Linked Data Quality Assessment and its Application to Societal Progress Measurement
Abstract: In recent years, the Linked Data (LD) paradigm has emerged as a simple mechanism for employing the Web as a medium for data and knowledge integration where both documents and data are linked. Many different communities on the Internet such as geographic, media, life sciences and government have already adopted these LD principles. In all these use cases utilizing LD, one crippling problem is the underlying data quality. Incomplete, inconsistent or inaccurate data affects the end results gravely, thus making them unreliable. Data quality is commonly conceived as fitness for use, be it for a certain application or use case. A key challenge is to assess the quality of datasets published on the Web and make this quality information explicit. Assessing data quality is particularly a challenge in LD as the underlying data stems from a set of multiple, autonomous and evolving data sources.
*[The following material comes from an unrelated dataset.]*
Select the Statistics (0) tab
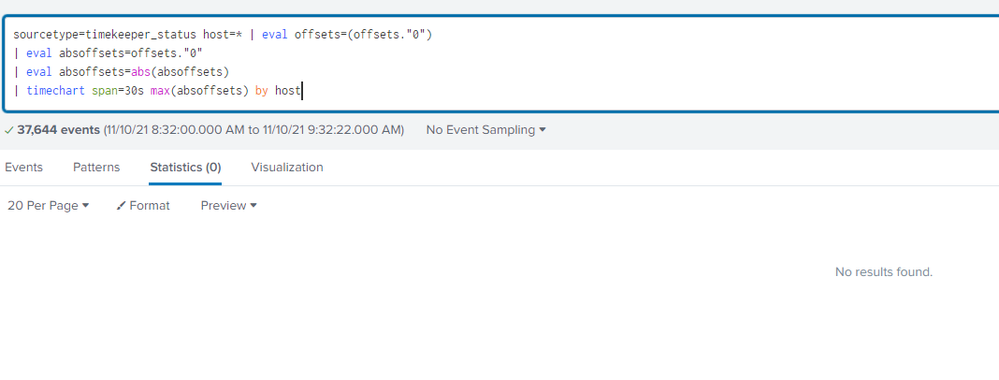This screenshot has width=999, height=380. coord(185,167)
Moreover, the dynamic nature of LD makes assessing the quality crucial to measure the accuracy of representing the real-world data. In this thesis, we first unify 18 data quality dimensions and provide a total of 69 metrics for assessment of LD. Next, three different methodologies for linked data quality assessment are evaluated namely (i) user-driven; (ii) crowdsourcing and (iii) semi-atuomated use case driven. Finally, we take into account a domain-specific use case that consumes LD and leverages on data quality. We show the advantages of this semi-automated assessment over the other types of quality assessment methodologies discussed earlier. The Observatory aims at evaluating the impact of research development on the economic and healthcare performance of each country per year. We illustrate the usefulness of LD in this use case and the importance of quality assessment for any data analysis.
Thursday, 9 April at 2pm, Room P702